Chroma of colour

All colours are made up of combinations of different pigments. The resulting colour can be either cold or warm depending upon the exact proportions of each pigment used. When selecting your palette you should  choose one of both cold and warm for each colour .  For example a cool version of red would be Cadmium red deep or Alizerin crimson, whereas a warm version would be Cadmium medium or Flame red.  If you were wanting to make a purple you would choose a cool red plus blue, but if you were making an orange you would opt for the warm red plus a warm yellow. To make a lively green use a cool yellow and blue because if you use a warm yellow you will get an olive green .

Use of a colour wheel can let you see which colours compliment each other .

Caroline painted a series of red squares all identical then changed the background to show how different chroma change how the red square is perceived.



You can see that some of the squares now appear more intense than others. Using the cool blue and the cool yellow makes the red recede , but using the higher chroma colours of the warm yellow and the orange make it really jump out.

Here we can see the effect using greens of different chroma.



In this case the more intense the green the more the red stands out.

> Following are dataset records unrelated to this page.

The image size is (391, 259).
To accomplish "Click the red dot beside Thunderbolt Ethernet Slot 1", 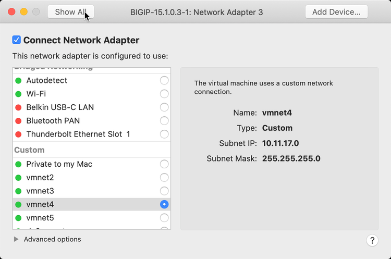I will coord(18,134).
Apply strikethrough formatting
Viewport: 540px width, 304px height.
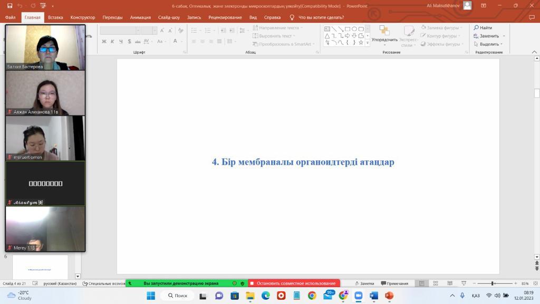(x=130, y=40)
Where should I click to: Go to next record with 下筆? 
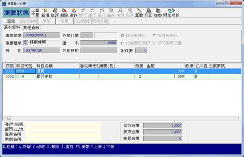click(x=35, y=15)
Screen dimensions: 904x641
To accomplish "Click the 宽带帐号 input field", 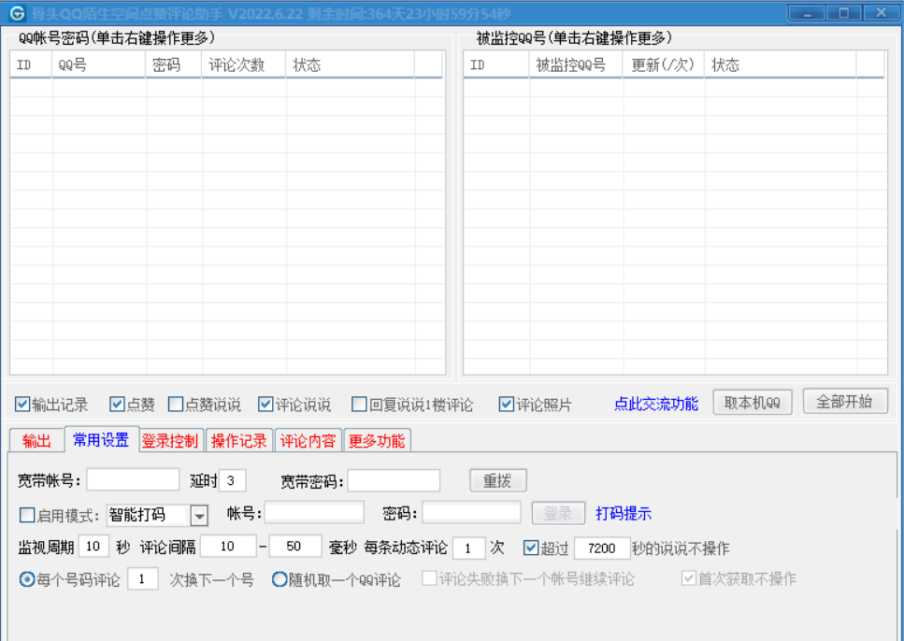I will click(133, 480).
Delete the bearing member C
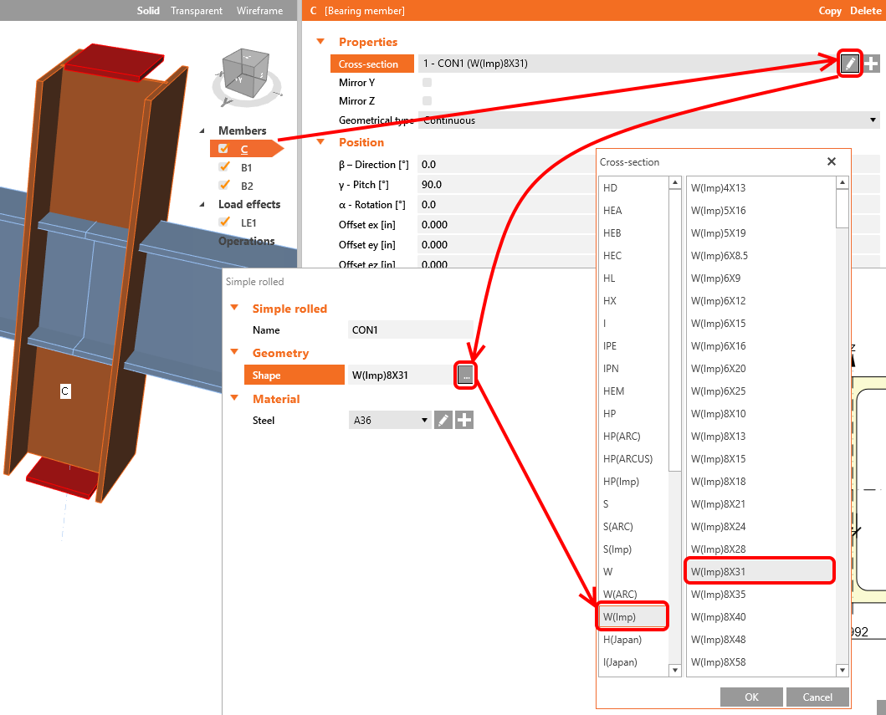Viewport: 886px width, 715px height. click(866, 10)
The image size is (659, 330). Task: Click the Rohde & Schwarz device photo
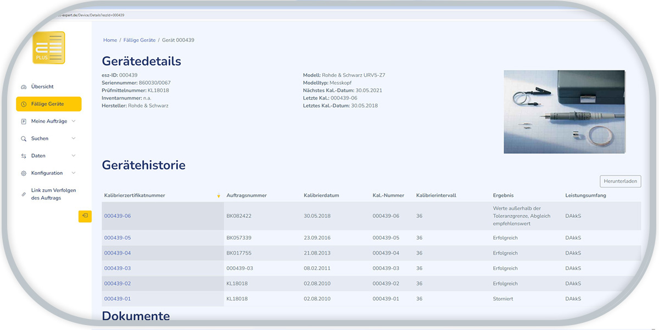click(564, 112)
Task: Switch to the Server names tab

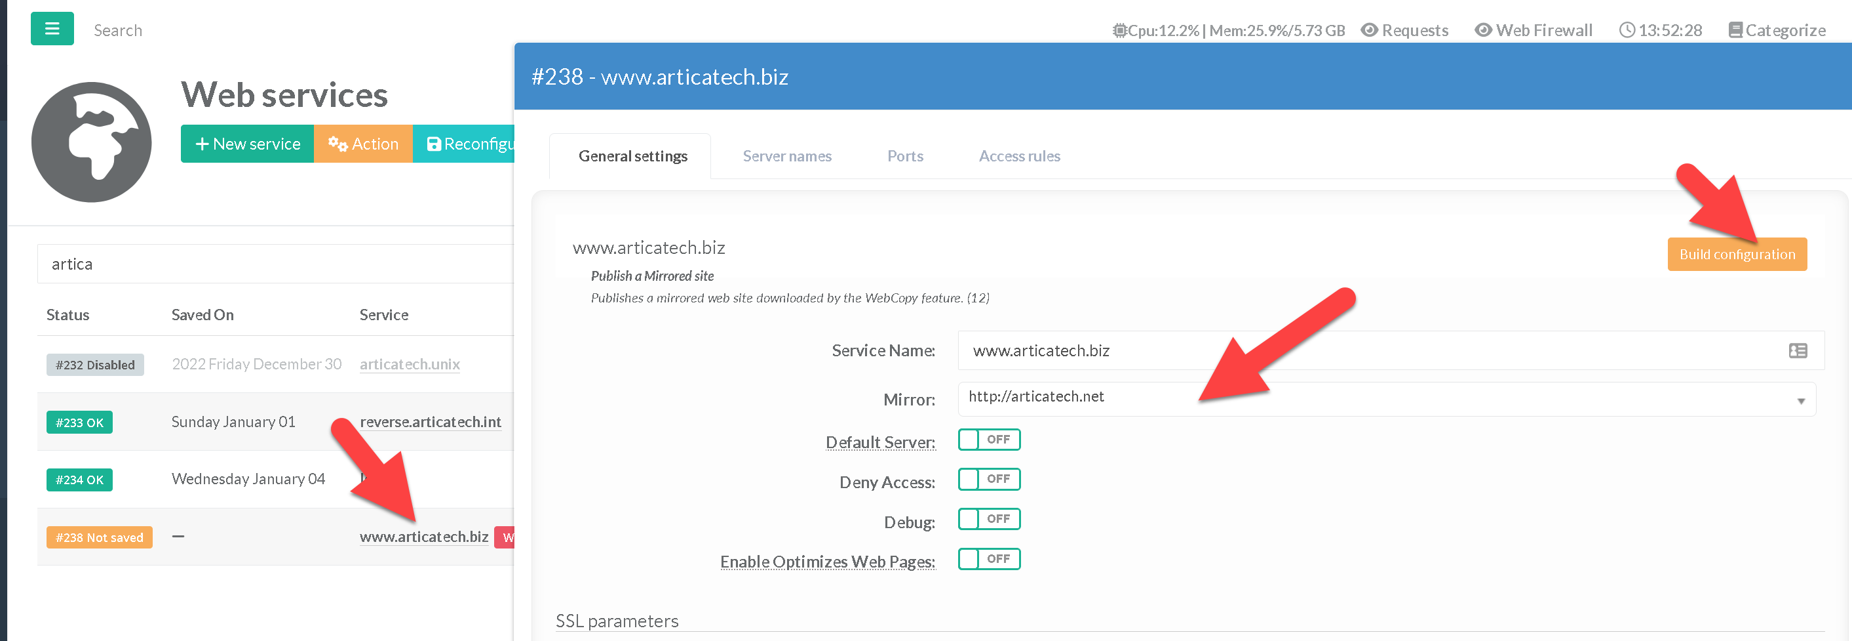Action: click(x=787, y=156)
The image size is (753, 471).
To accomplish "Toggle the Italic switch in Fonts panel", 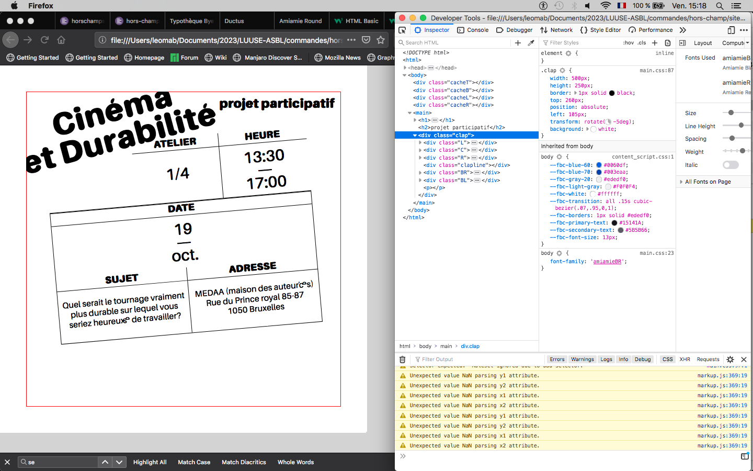I will [731, 165].
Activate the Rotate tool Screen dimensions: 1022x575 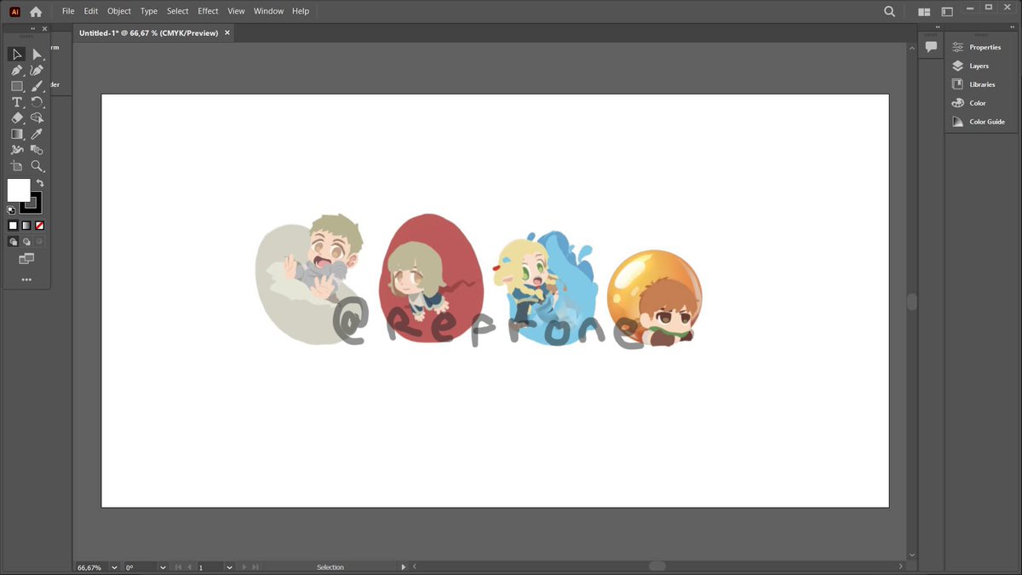(x=37, y=101)
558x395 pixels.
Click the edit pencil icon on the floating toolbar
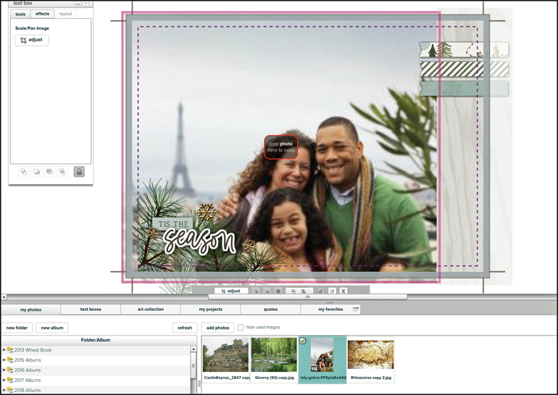pos(332,291)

In portraits  using a background colour of a less intense chroma than the one you will use for the eye colour is often an effective way of making the eyes stand out.

Rothko was very skilled in his use of chroma for effect. Many artists use the technique to bring their work alive. Using a high chroma in the foreground against a background  of more muted colours always works well.


In the painting below, the tree and the buildings in the background really stand out, as a high chroma was used.